Peter Javsicas, executive director of PenTrans, a coalition of public agencies and private firms working to improve transportation throughout Pennsylvania, views MAP-21 a bit more conservatively. “On the plus side, the bill includes retention of New Starts funding, expanded borrowing options and moves toward more local control and decision-making. These measures could be features of a renewed federal commitment to transportation spending,” Javsicas said. “However, without requiring increased transportation revenues, the bill shows little federal commitment to transportation spending in general — and represents substantial steps backward in terms of structural repair and transit funding.
“In general, MAP-21 is inadequate,” Javsicas added. “The U.S. needs a comprehensive, long-range, multi-modal transportation policy properly coordinated with other national goals and objectives to provide a framework for making decisions about transportation investments.”
Joseph Casey, general manager of the Southeastern Pennsylvania Transportation Authority (SEPTA), remains optimistic about MAP-21, but agrees the United States must commit to long-term transportation funding that goes well beyond MAP-21’s two years. SEPTA is the nation’s fifth largest transportation operation.
“Considering the budget climate in Washington, MAP-21 can only be considered a success for transportation. What is critical from a transit operator’s perspective is a long-term federal transportation funding bill in order to properly plan and budget capital projects,” Casey said. “Although a two-year reauthorization bill, MAP-21 allowed SEPTA to enter into several contracts to rebuild our transit system. The new emphasis on state of good repair is especially important for “older” systems such as SEPTA, [which are] typically in the major economic centers of the country.”
Schruth said that any upswing in transit projects could provide both large, multi-disciplinary firms and smaller, niche consultants with new opportunities.
“To do a New Starts project, you need a range of expertise — engineers, administrators, environmental experts, public outreach and public information experts, financial experts, contracts and claims experts. Most (transit) agencies don’t have that breadth of expertise in-house. For example, there are 24 areas of compliance that grantees must pass, and only a few of the grantees nationwide have the staff to be able to handle all of those areas,” Schruth said.
MAP-21 doesn’t just provide great business opportunities, Spearing said. The legislation will go a long way in helping to meet a growing public demand for alternatives to the automobile and the gas pump.
“Riding transit makes good economic sense, and also is a safer alternative to any other mode of transportation. The business of transit results in $4 in economic return for every dollar invested and helps green the planet at same time.”
Spearing knows first-hand the benefits of safe, reliable means of transportation.
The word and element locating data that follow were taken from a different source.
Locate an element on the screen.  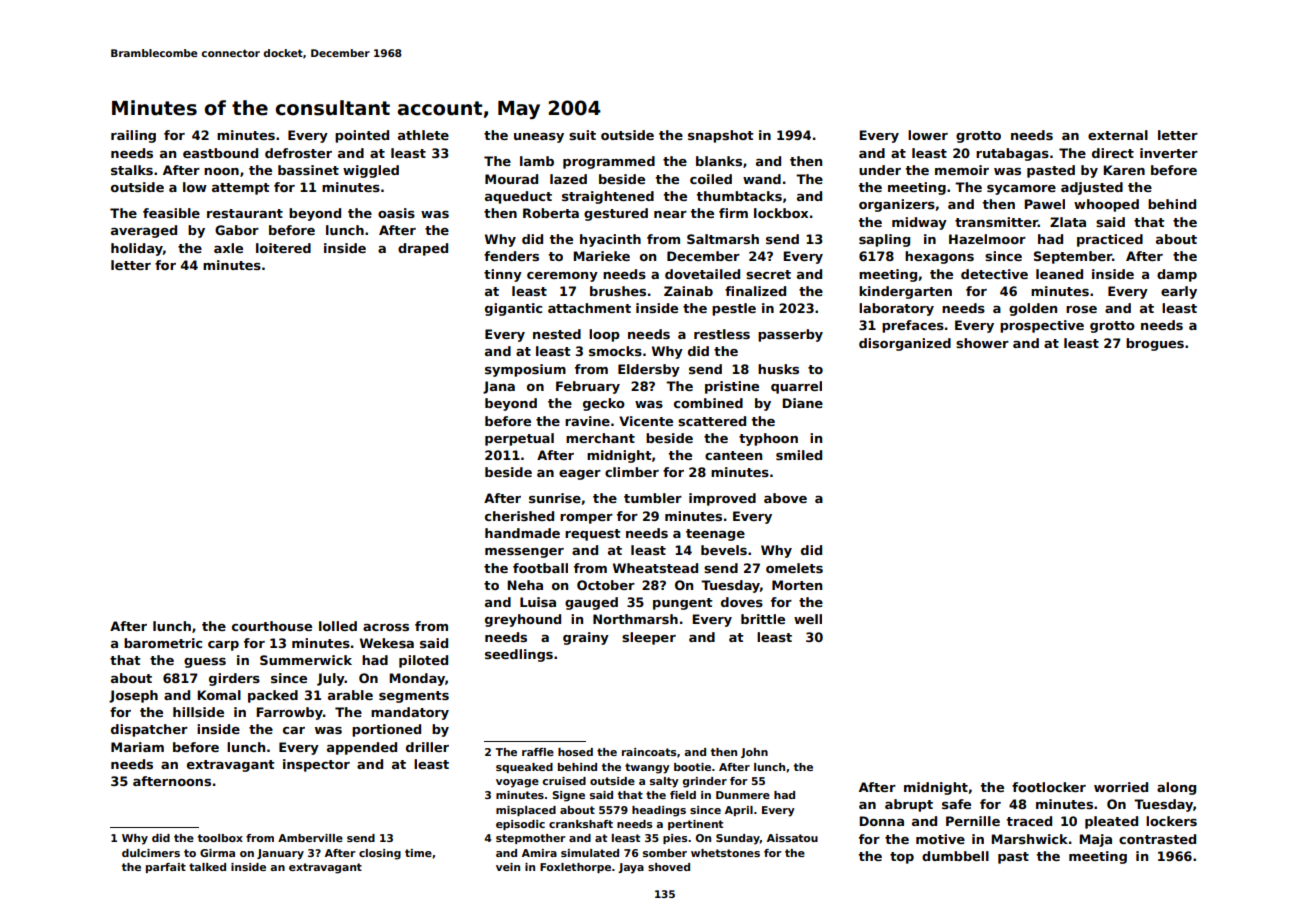
worried is located at coordinates (1121, 787).
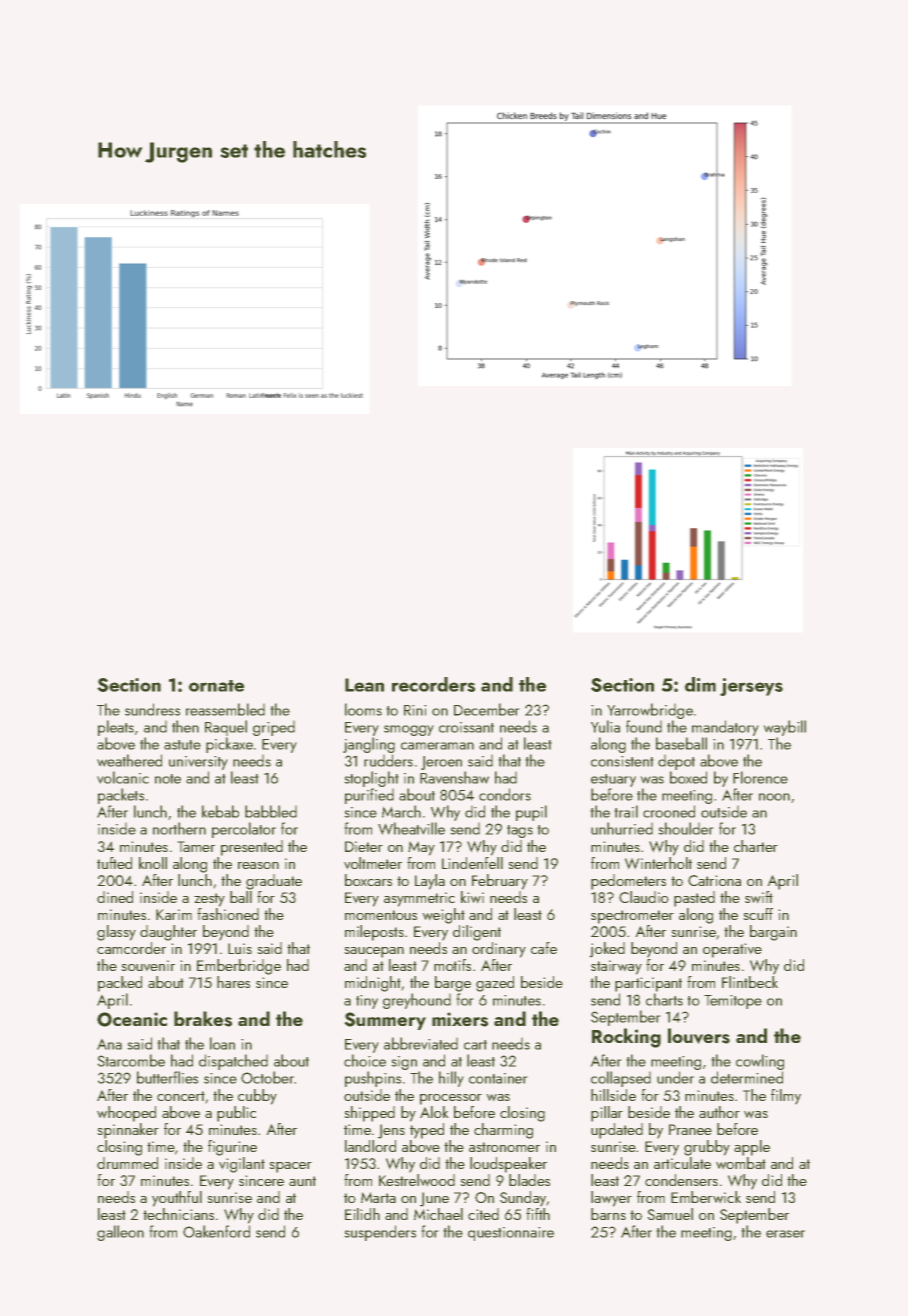  Describe the element at coordinates (229, 745) in the screenshot. I see `pickaxe` at that location.
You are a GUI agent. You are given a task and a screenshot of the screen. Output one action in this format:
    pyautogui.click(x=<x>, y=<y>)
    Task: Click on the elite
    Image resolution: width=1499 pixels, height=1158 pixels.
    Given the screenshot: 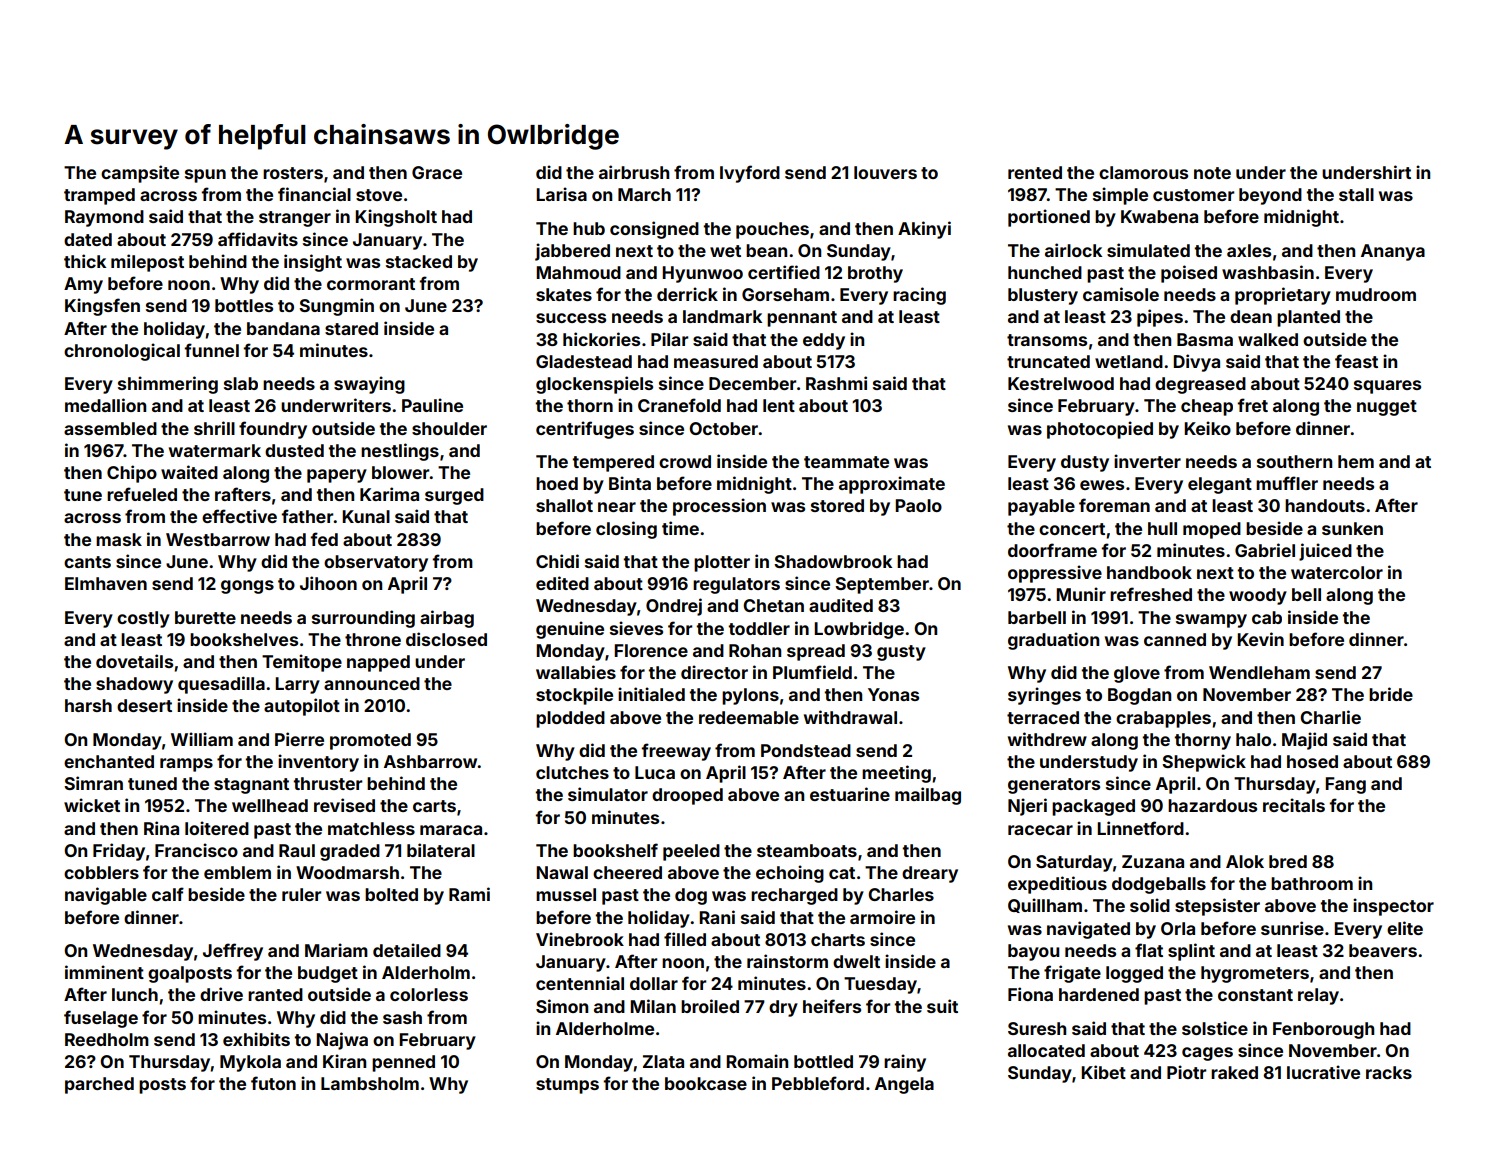 What is the action you would take?
    pyautogui.click(x=1405, y=928)
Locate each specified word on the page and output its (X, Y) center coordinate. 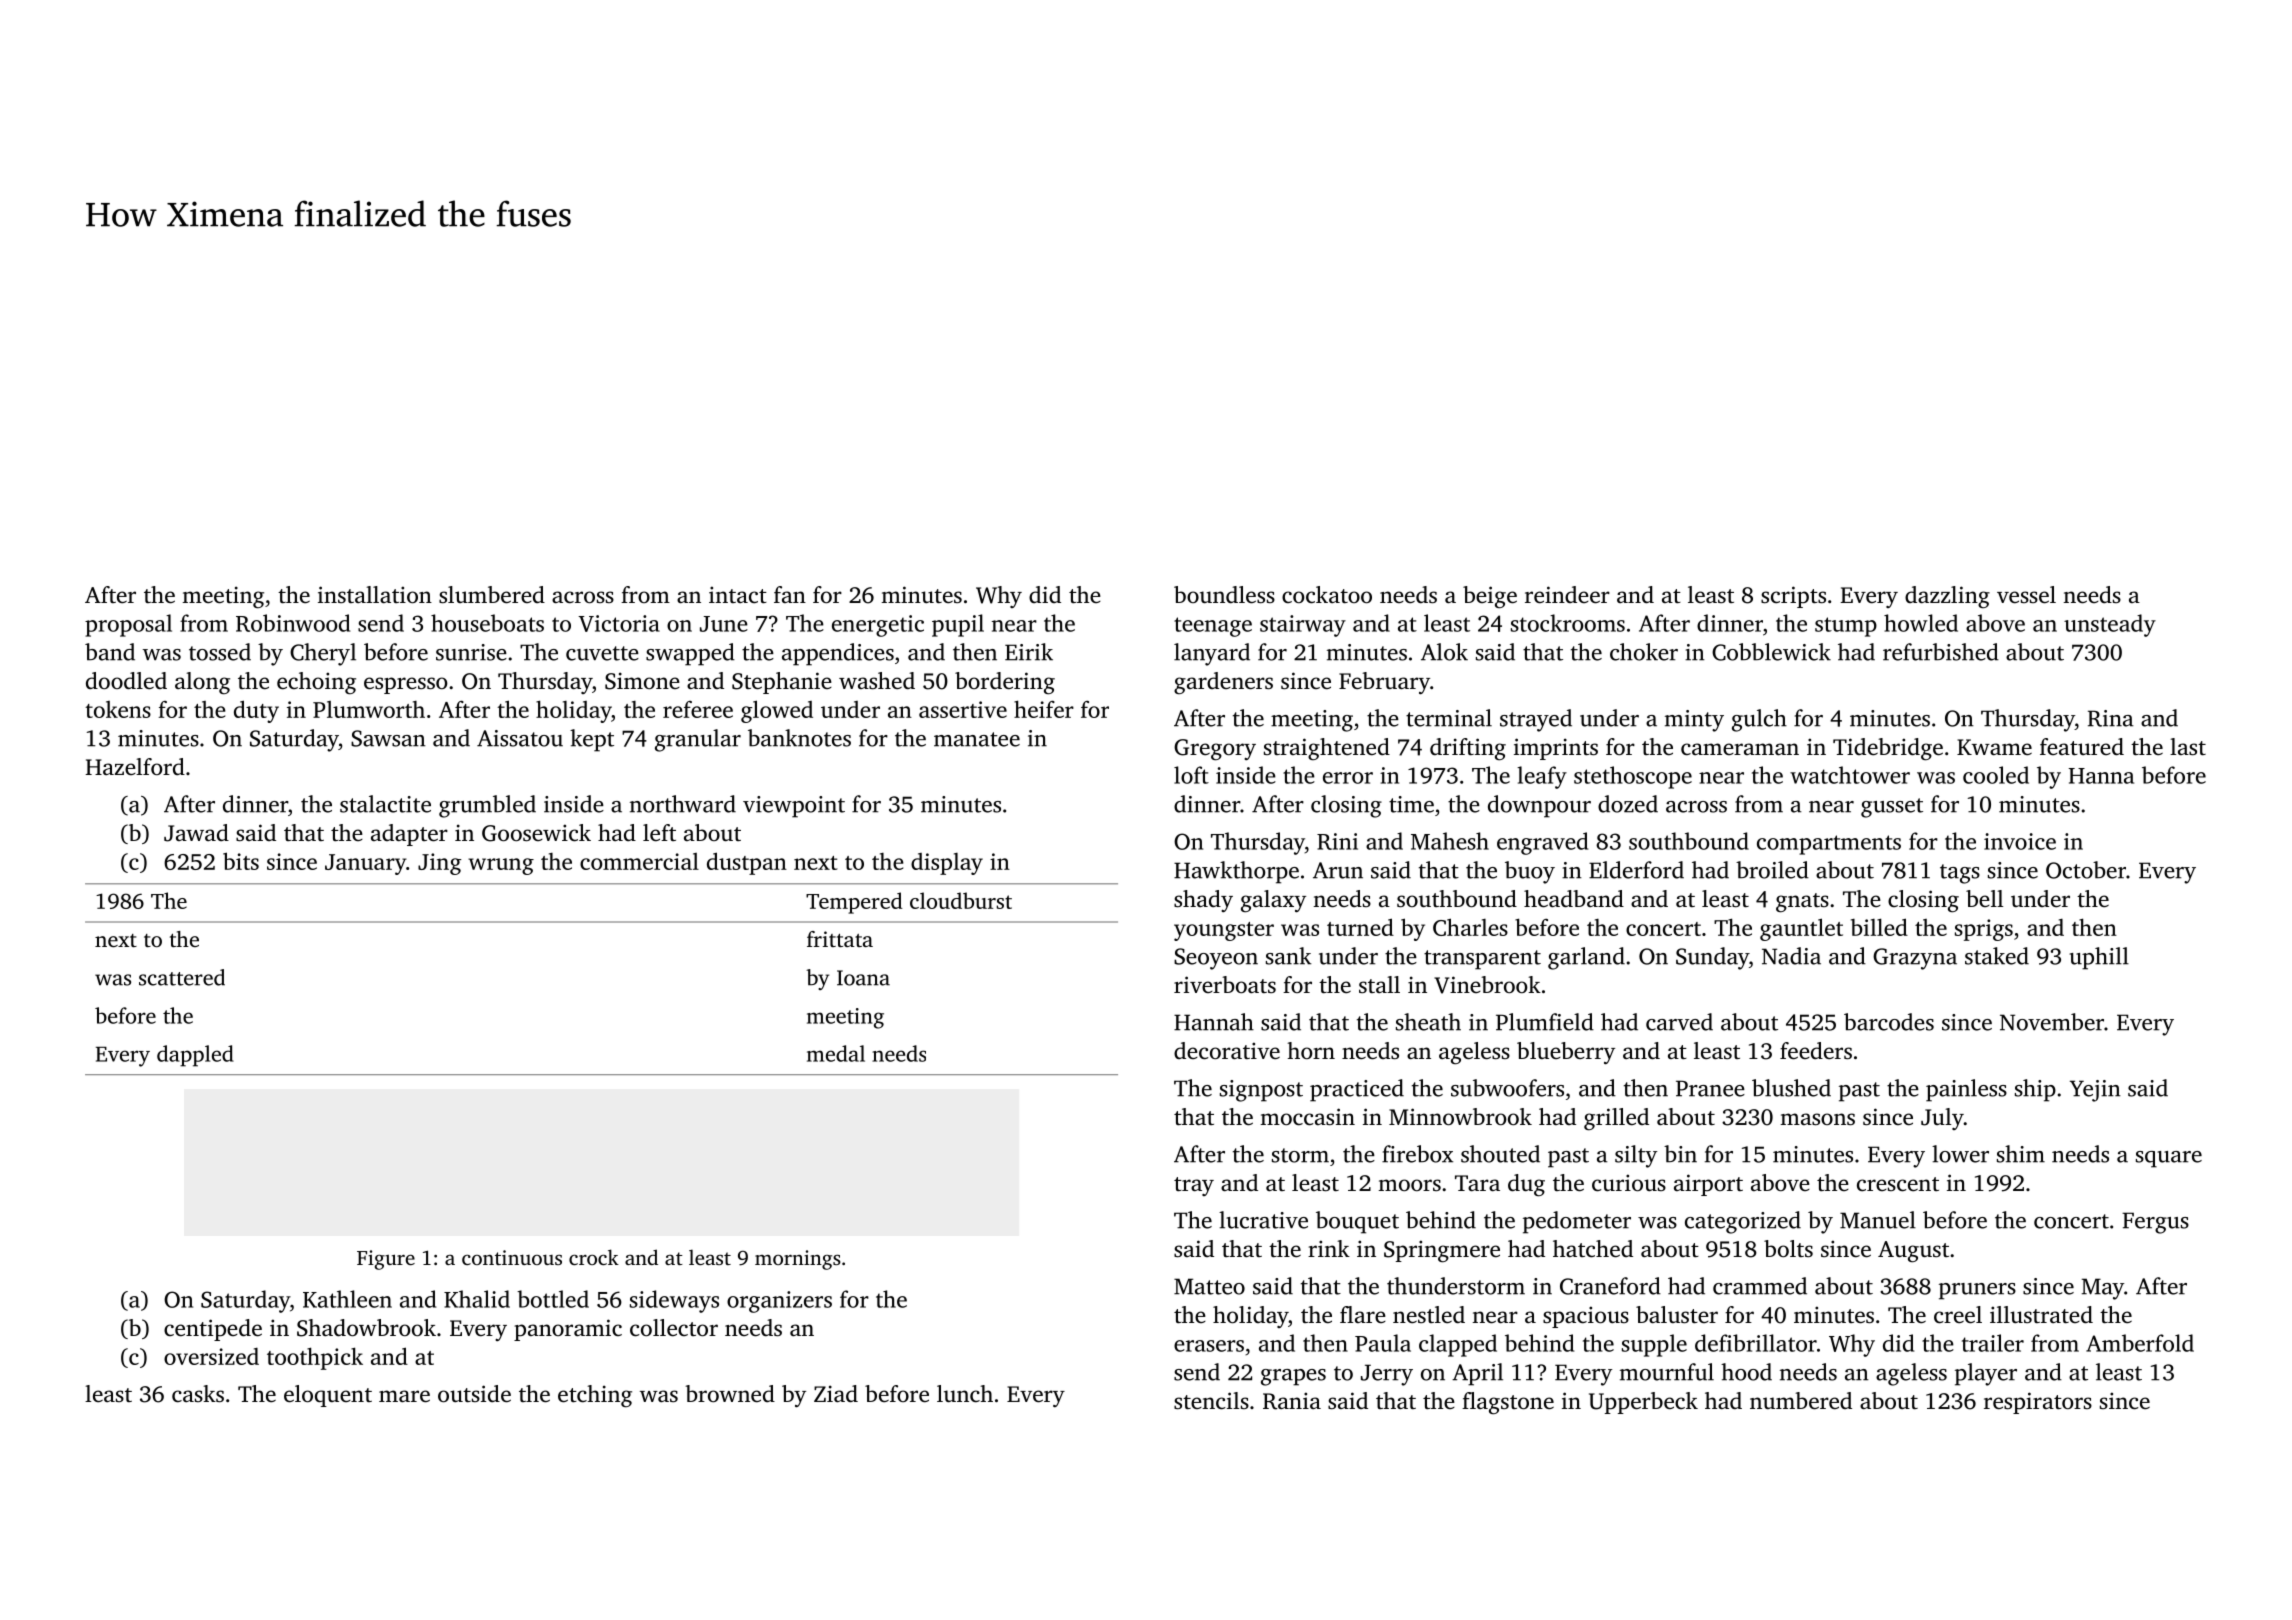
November (2052, 1022)
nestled (1429, 1315)
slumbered (492, 595)
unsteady (2110, 625)
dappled (195, 1056)
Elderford (1636, 870)
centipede (213, 1330)
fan (790, 594)
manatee (977, 739)
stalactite (385, 804)
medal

He grew up “almost literally underneath the Frankford Elevated,” SEPTA’s elevated line that connects northern Philadelphia with Center City.
“We had a family of four that went to work, or to school, or got around the city every single day by using public transportation. It was a way of life. Bringing back that way of life and, at the same time, bringing public transportation into the 21st century will have very specific and lasting benefits for generations to come.”